It's end of term and I'm in the middle of researching and writing a paper and deadlines and all that jazz, so I haven't posted in over a week. But I'm still here.
Eleven weeks! At the beginning of the semester, I set myself 13 weeks as a goal. I don't buy into the whole goal-directed life thing all that much. To me, it's better to have a general sense of where I'm going, and then stay open to what happens. But pointing myself toward sober meant reorienting what I was willing to be open to, and I'm glad I did set a goal. I won't start drinking at 13 weeks. Now that I'm here, I doubt I will ever drink again, though I'm not going to try and work out all the details of that plan before lunch today! I'm sticking with the foreseeable future, and there's no booze there for me!

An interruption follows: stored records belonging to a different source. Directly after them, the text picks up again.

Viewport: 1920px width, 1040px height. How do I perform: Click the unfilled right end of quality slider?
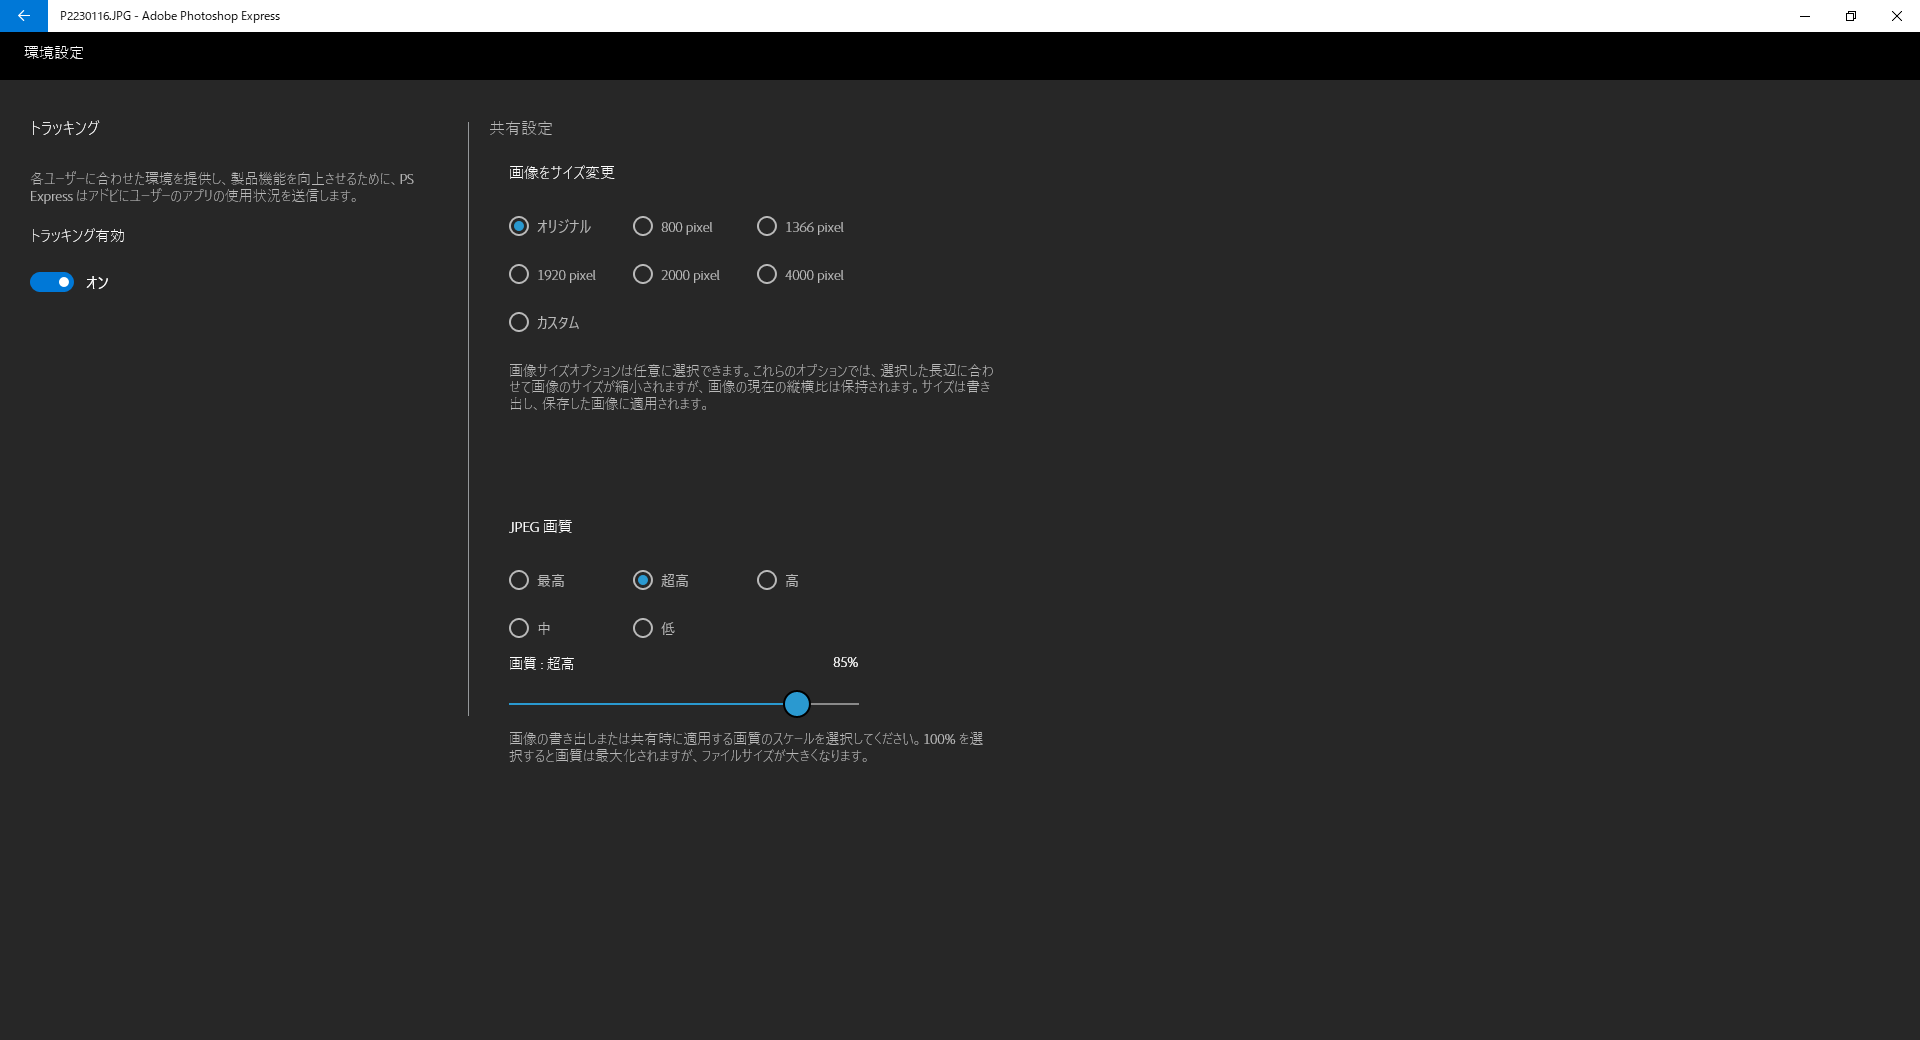840,704
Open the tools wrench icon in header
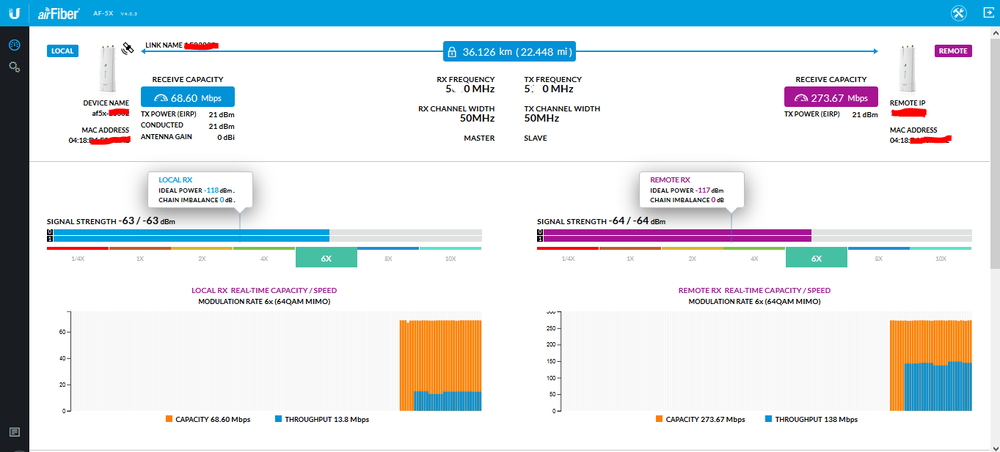This screenshot has width=1000, height=452. pos(957,12)
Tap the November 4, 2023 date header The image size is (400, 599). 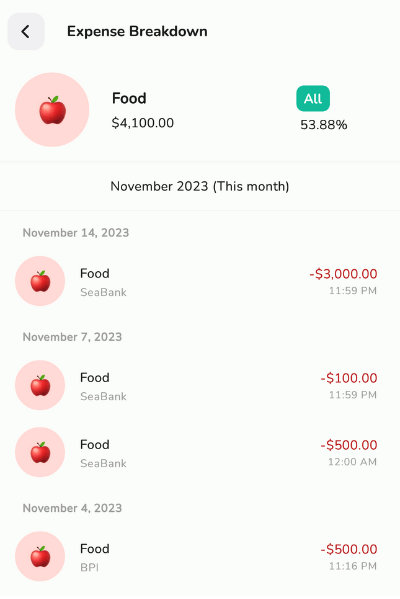point(72,508)
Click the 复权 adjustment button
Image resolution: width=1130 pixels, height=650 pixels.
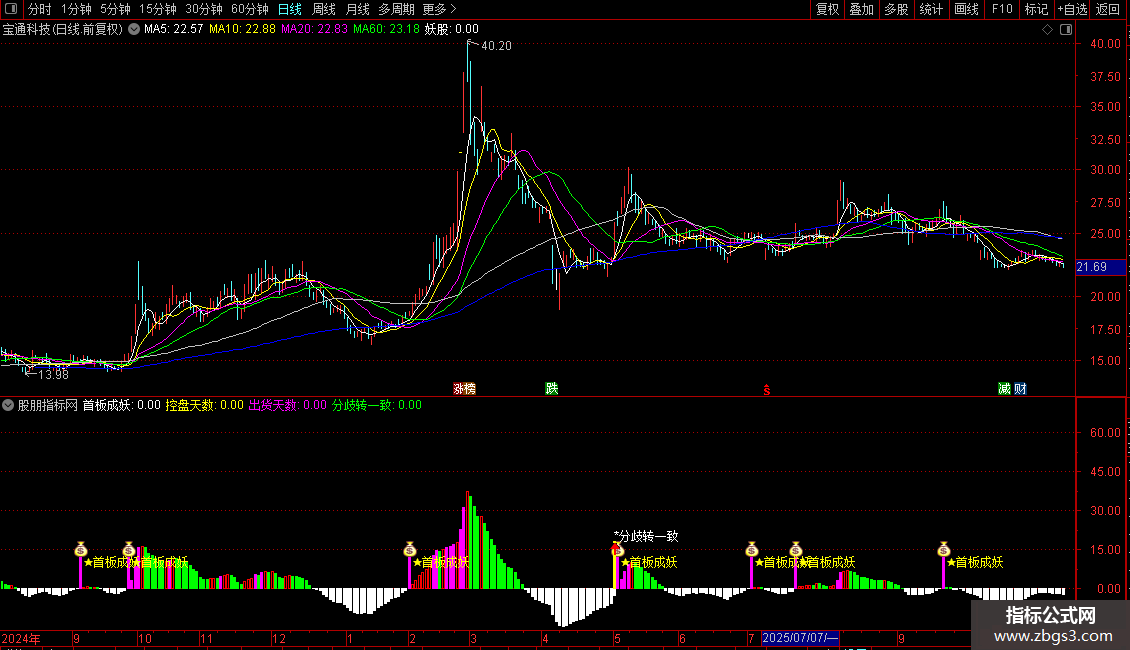[827, 9]
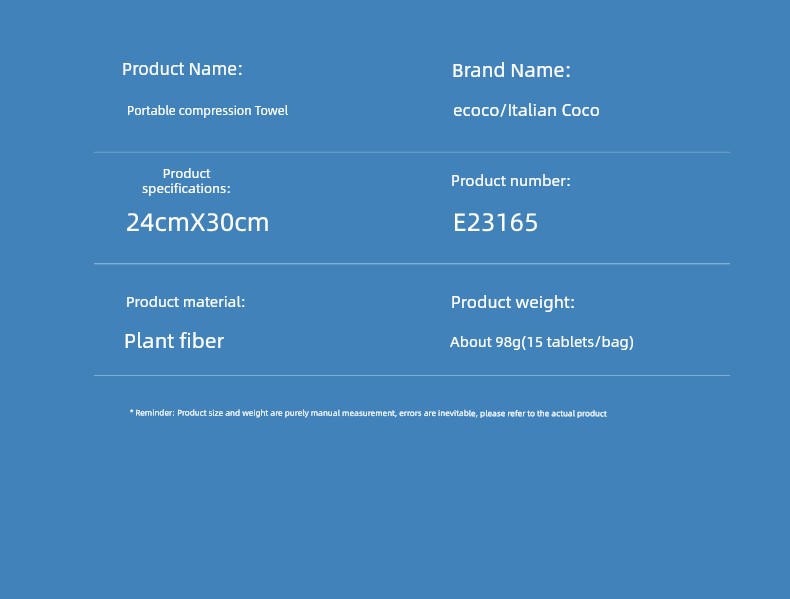The image size is (790, 599).
Task: Click the word "Towel" in the product name
Action: click(271, 111)
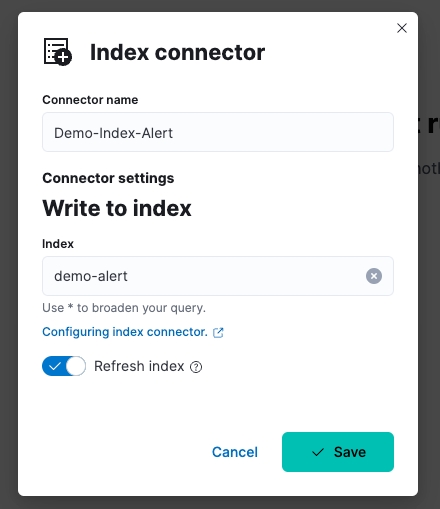Click the Index connector title text

[177, 52]
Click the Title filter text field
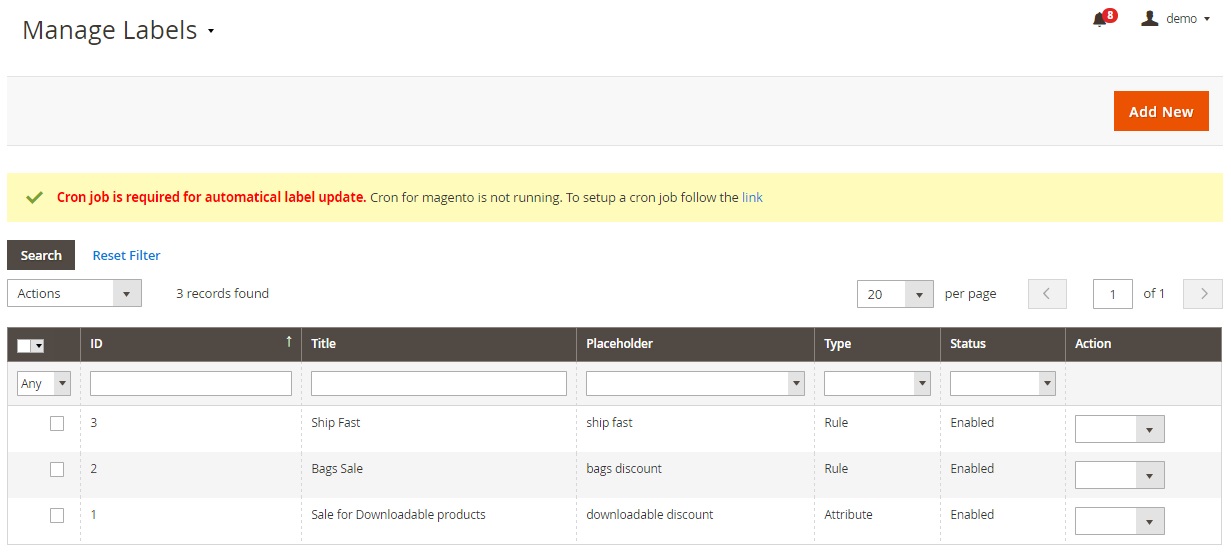This screenshot has width=1231, height=559. (x=438, y=383)
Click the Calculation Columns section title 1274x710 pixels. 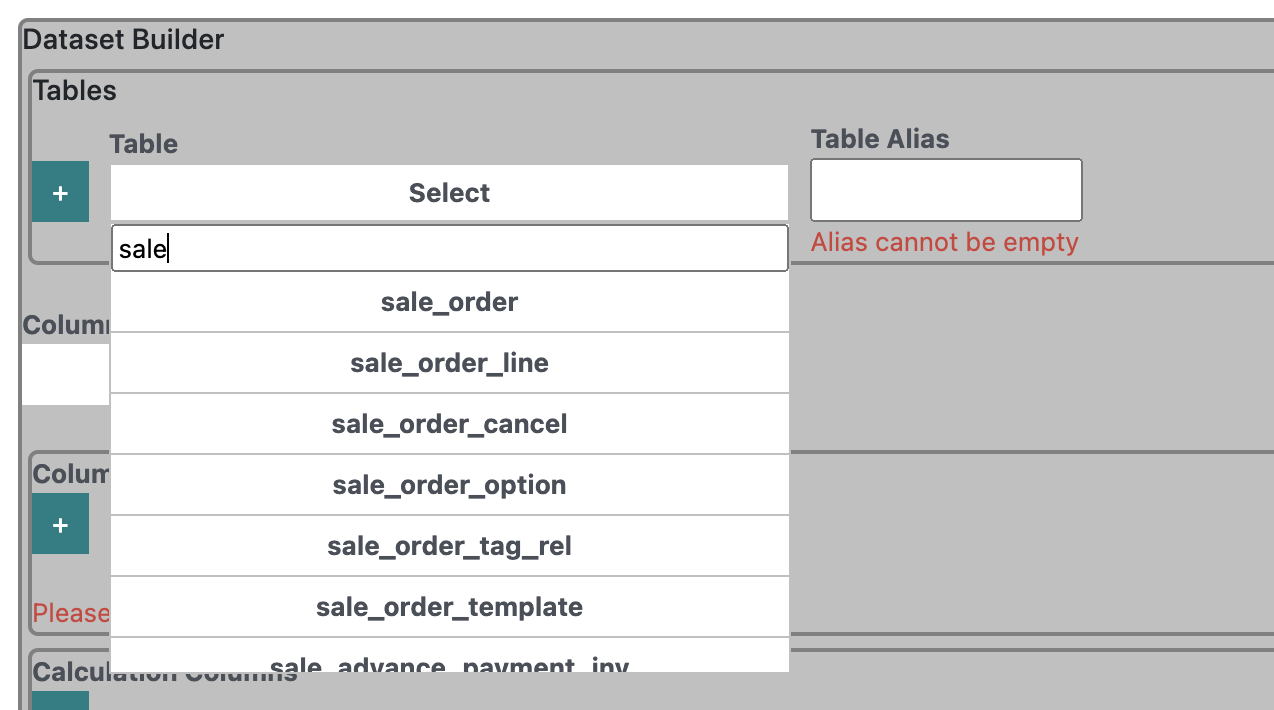pyautogui.click(x=165, y=672)
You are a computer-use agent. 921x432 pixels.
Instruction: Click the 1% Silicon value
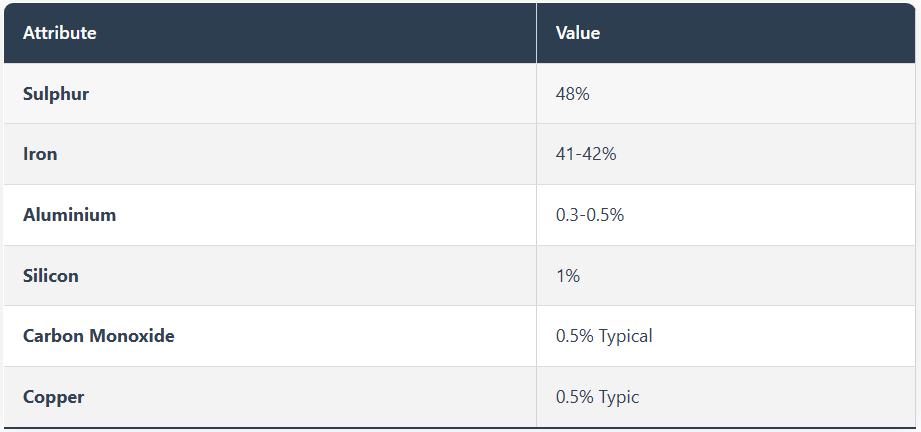568,276
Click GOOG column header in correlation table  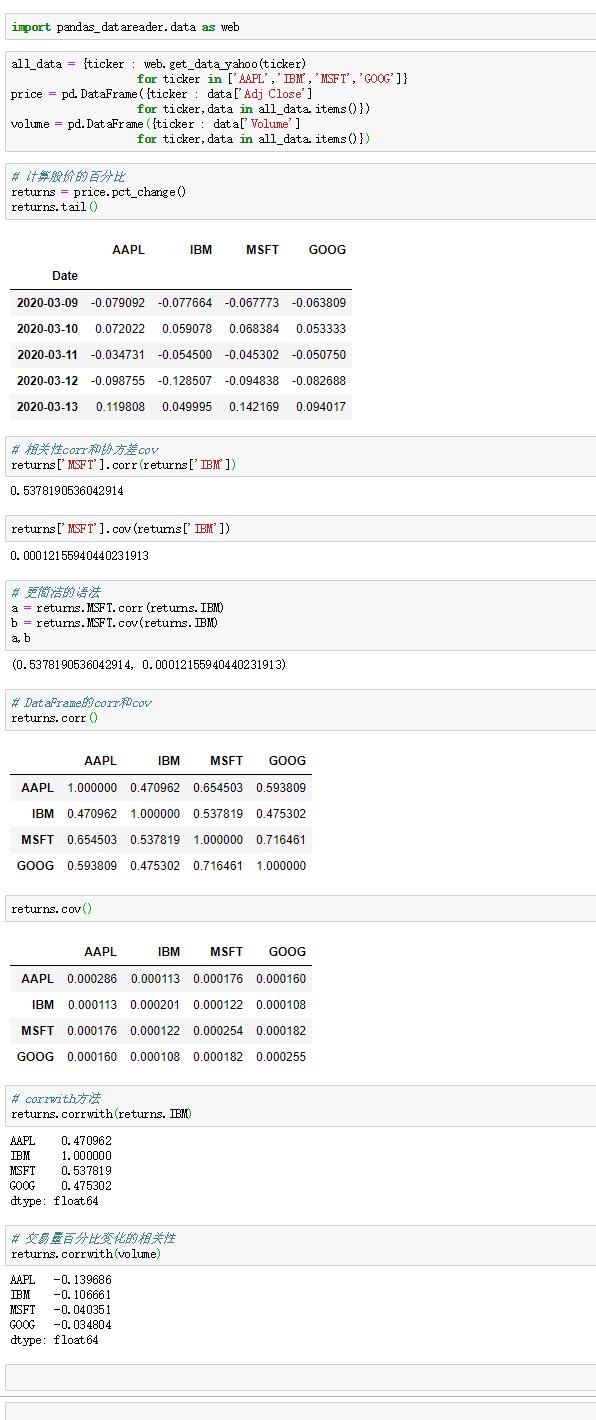point(287,761)
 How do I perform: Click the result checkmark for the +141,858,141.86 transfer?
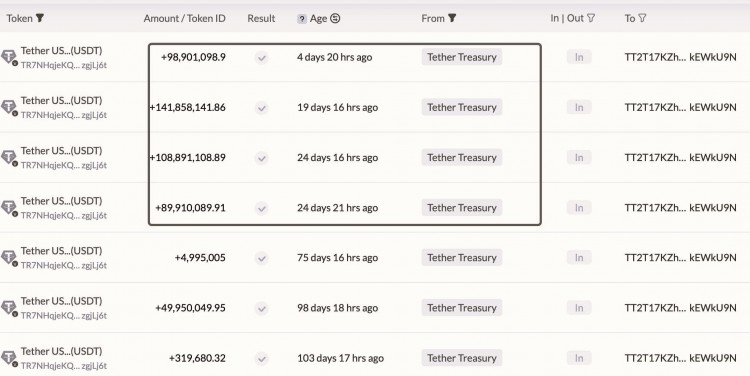261,108
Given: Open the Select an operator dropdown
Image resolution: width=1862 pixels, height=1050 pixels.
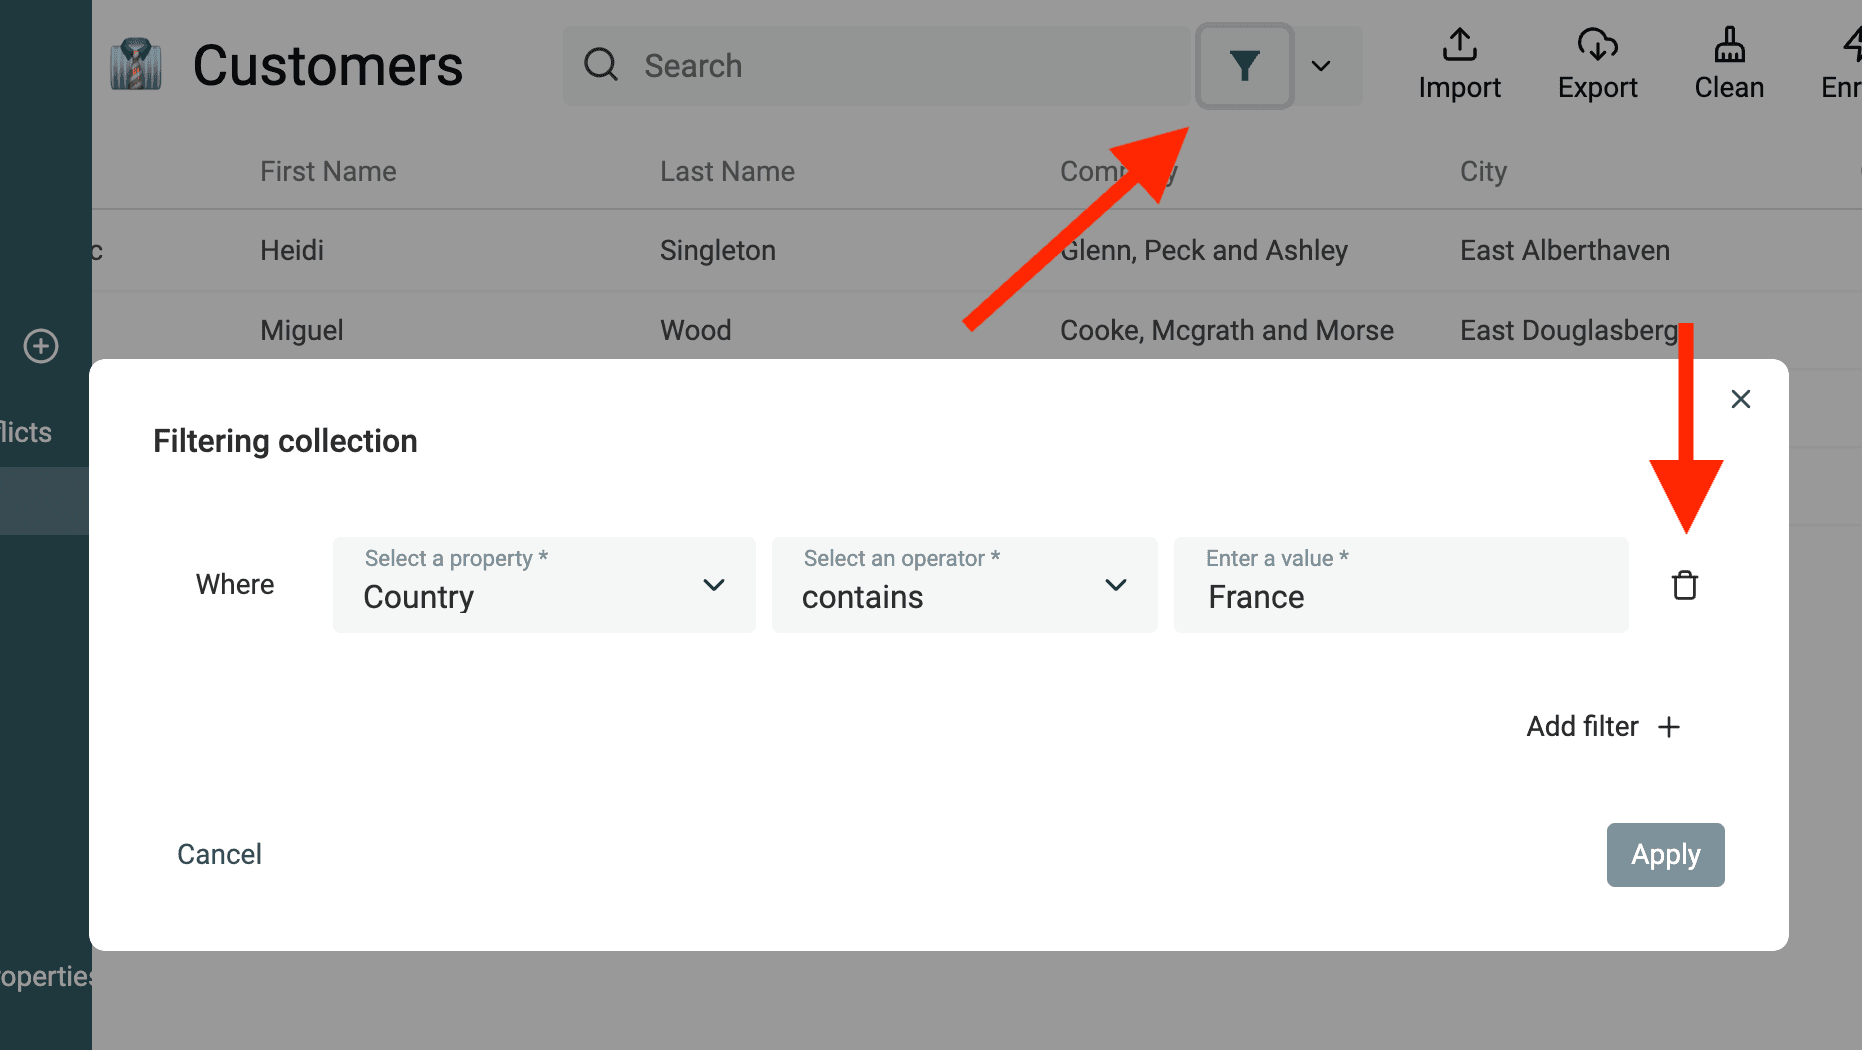Looking at the screenshot, I should tap(964, 585).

At this point, in this second round of not drinking, I'm realizing some things about myself that surprise me. One is this: I'm actually not all that shy or anxious. How is this possible? I am plenty of awkward things, that's for sure. I am opinionated, and intense, a bit difficult. I'm not everyone's cup of tea. But I enjoy the back and forth of a good discussion, and I will neither give up my argument to appease someone nor bully someone into doing the same. Disagreement is uncomfortable, but maybe learning to sit with it will lead to better discussions. And I think that's part of what I'm learning, how to sit in the discomfort. Discomfort is a big part of what used to cause me so much anxiety, and that really is fading. It's not gone. But I'm starting to see that being anxious is not some essence of who I am, which I had long thought it to be.
Same with being shy. It's not that other people have thought of me as shy, but I have been so anxious in so many social settings, I just accepted that anxiety as some essence of myself, and I called it shyness, or being unsociable. But it isn't either of those things. I like being with people, bantering and jousting about ideas, or just being silly. And without being all tangled up in my anxiety, I can get out of my own way and enjoy being social. Now, my version of social will sometimes seem a little egghead to many people's. I'd rather talk about something I read (or something you read) than go dancing, so I'm not going to be the life of any party. But that's not being antisocial. It's just a different kind of social. I remember years ago being on a bus, talking to a friend about a George Steiner essay I'd read. She was embarrassed and shushed me. For her, taking about that sort of thing on the bus was "pretentious," and we had to stick to frothy commentary on trivial matters, or something like that. But I think that's just as pretentious, faking being interested in what's considered normal, and keeping your own interests locked up in private so no one thinks you're a geek or nerd or whatever the current term is for that sort of thing. Maybe sometimes I'm a bit egghead for my rural-born, down-to-earth family or the people at work, and I'm a bit down-to-earth for folks who can talk about ontology the way my people talk about hockey or the weather. So I'm not an easy fit into lots of the kinds of social events that crop up. But that's not the same as being shy or antisocial or anxious.
The other day I enjoyed going for drinks with some interesting people. Cran and soda for me thanks, to everyone else's beer, and I didn't care! Not even a twinge of wanting a beer (or the awful wine at the pub) for me. I was happier not drinking. I didn't have to talk all the time, and I didn't worry that I wasn't getting a word in. I wasn't monitoring myself at all. I took part in the conversation, and made the occasional witty comment when something struck me as funny. I was in it, enjoying it. I wasn't my (old) usual several steps outside, watching myself and evaluating how I was going. Man, that stuff was exhausting! I'm getting over being too caught in my small, separate self, and that leaves me more open to actually participating with other people.
I keep writing about this presence thing. I see now this is what I was writing about a few weeks ago. But I keep learning it, and it keeps surprising me. I say I'm not much of a dancer. But it occurs to me that what I'm talking about, enjoying conversation and interaction and participation, getting out of my own separate-self way so I can take part, it's all a big dance, isn't it? Getting over all that tangled mess that I thought was "me" lets me take part in the big dynamic mess of life. who knows? If I get comfortable enough with this, maybe I'll start dancing after all.
But for now, I'm off to write a paper. For anyone who read my last post, the thesis is more or less done and accepted. I have to defend, but the writing is done, barring some minor edits. Hooray for that! One last paper to go, and though it's a big one, I think it will be fun doing it.
Happy start of spring to you all. Peace and joy and sunny days to you. And dancing, whatever that looks like in your world!